Nine of the 11 members of Jagdish Chander’s family have migrated abroad. The sexagenarian and his wife now live alone in a huge house at Dherdu village in Kaithal.
Prof Sangwan maintains that skewed job opportunities, merit being overlooked in government jobs, rising crime graph, rampant corruption and the deteriorating quality of life in Haryana are turning the youth to foreign shores.
Just like Dherdu, in Jagdishpura, too, a disconcerting silence greets the visitor. Old village homes have made way for palatial modern houses, but those left behind quietly go about their days. This village has a tradition of young men going to foreign shores in search of work but the last few years, after Covid, have seen a near exodus.
In her early thirties, Raji Kaur (name changed) has not seen her husband since 2011 and any chance of their reunion in the near future appears remote. A post-graduate, he could not find a suitable job to sustain his family. “He went to the UK when I was expecting my second daughter. She has only seen her father in video calls and the elder one, too, has no recollection. We see him and talk to him nearly every day and he sends us money. He can’t take us till his papers are in order. We are waiting patiently for our turn. We don’t want him to come back because there is nothing for him here,” she says.
A village elder, Nirmal Kaur, chips in, “Nobody wants to send their children so far away but our situation leaves us with little choice.

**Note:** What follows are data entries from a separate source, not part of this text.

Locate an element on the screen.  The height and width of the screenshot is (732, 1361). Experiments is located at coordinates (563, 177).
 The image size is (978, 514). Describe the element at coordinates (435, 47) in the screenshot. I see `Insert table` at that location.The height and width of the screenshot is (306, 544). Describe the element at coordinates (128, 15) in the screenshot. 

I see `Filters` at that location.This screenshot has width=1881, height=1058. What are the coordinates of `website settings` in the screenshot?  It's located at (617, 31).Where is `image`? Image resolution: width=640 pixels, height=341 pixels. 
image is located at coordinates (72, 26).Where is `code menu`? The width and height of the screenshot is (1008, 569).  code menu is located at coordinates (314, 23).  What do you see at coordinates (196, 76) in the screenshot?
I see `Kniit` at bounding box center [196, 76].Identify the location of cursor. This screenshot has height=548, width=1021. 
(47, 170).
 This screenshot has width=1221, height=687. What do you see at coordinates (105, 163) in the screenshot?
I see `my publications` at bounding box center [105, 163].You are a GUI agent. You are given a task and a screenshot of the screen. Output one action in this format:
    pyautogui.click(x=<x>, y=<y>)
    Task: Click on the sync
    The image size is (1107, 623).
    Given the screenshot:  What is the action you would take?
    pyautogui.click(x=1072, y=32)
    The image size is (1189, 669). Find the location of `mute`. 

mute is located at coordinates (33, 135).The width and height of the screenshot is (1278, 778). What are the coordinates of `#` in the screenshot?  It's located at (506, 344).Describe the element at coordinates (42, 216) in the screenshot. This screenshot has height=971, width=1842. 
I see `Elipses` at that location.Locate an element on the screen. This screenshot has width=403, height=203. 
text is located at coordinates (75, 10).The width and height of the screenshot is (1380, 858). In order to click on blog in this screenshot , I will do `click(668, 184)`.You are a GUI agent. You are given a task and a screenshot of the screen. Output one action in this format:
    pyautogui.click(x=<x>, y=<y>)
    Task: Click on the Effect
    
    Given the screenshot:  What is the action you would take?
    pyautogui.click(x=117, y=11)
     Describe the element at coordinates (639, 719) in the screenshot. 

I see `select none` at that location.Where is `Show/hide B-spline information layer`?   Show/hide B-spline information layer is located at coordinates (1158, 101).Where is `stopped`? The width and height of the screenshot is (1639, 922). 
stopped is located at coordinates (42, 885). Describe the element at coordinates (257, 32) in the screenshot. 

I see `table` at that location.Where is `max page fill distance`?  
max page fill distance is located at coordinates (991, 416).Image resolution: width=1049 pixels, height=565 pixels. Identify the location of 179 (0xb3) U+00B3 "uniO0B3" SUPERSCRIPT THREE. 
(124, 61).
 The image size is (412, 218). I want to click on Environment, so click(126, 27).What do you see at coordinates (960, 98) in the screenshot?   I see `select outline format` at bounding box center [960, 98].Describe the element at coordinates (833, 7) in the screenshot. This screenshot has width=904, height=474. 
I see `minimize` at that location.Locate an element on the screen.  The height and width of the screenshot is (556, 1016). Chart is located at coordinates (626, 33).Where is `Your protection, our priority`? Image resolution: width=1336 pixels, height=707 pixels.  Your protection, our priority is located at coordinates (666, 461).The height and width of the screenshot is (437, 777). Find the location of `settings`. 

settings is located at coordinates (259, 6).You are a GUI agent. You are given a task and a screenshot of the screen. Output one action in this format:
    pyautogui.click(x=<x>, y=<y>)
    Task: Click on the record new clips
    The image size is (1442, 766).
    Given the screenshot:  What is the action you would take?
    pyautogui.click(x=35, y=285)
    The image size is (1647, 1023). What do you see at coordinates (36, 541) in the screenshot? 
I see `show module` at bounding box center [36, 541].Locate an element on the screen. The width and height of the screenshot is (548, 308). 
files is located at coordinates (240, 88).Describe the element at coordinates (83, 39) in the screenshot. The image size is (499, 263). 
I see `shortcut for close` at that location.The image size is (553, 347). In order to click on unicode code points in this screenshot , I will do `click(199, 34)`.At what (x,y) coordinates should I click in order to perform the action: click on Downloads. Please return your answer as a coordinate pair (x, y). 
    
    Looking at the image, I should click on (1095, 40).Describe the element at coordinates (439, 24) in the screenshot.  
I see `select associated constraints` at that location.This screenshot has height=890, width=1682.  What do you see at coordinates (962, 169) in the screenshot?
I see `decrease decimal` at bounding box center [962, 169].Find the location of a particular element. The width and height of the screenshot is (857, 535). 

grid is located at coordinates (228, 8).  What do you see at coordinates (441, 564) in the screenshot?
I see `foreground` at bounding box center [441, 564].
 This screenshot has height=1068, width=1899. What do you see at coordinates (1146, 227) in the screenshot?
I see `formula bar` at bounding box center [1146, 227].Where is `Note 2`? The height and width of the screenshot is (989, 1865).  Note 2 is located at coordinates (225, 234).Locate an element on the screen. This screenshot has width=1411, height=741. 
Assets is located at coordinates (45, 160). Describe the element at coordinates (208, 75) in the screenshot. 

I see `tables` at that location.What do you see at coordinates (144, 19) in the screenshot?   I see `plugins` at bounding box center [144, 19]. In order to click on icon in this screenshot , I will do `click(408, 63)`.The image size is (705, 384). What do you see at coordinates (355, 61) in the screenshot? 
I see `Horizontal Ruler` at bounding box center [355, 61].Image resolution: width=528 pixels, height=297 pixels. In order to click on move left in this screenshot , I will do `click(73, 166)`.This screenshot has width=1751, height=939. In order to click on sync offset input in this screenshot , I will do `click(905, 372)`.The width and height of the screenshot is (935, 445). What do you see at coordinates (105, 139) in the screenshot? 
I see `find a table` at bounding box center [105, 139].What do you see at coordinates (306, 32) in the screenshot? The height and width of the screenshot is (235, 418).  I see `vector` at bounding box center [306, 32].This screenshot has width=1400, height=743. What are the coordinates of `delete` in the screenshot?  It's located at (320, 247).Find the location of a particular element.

There is no income from any source, there are no jobs and the earnings from agriculture are just not enough. If we don’t send our sons abroad, our livelihood is in peril. The government has no solution for this growing tribe of unemployed youth. The illegal entry to foreign shores becomes the only hope for some, even if land has to be sold. It has become a compulsion,” she utters the oft-spoken word. Her husband Gian Singh and co-villagers nod in unison.
“It took my son one month to reach the US. We were so worried that we hardly ate. The anxiety till he reached his destination was almost killing. Now that he is there, he is doing well. It has been five years. We have rebuilt our house with the money he sends. His wife is with us and our world is perfect,” says Jitender Singh (name changed).
Married for just a month before her husband left for the US over two months back, this young villager keeps her phone close all the time. “It keeps us connected. He will come back and take me once he can legalise his entry,” she says.
In Karnal’s Baldi, similar stories are repeated. A farmer’s brother and a cousin went four months apart. “The landholdings have shrunk and do not yield enough to make ends meet. There are no jobs in the market. This is the best way to earn decent money even if you are not skilled. In my village, nobody was ever interested in settling abroad but rising unemployment has left them with no choice. In the last two years alone, 10 boys have taken the donkey route,” he says, not willing to be identified.
Another tell-tale sign of the booming interest in migration is the mushrooming of IELTS centres. Billboards of agents promising prompt visas and selling foreign dreams have found their way onto electricity poles in villages. In Kaithal alone, the number of IELTS centres has grown from three to 102 in a span of four years. In Kurukshetra, the number stands at 172 while there are 49 immigration and IELTS centres in Ambala.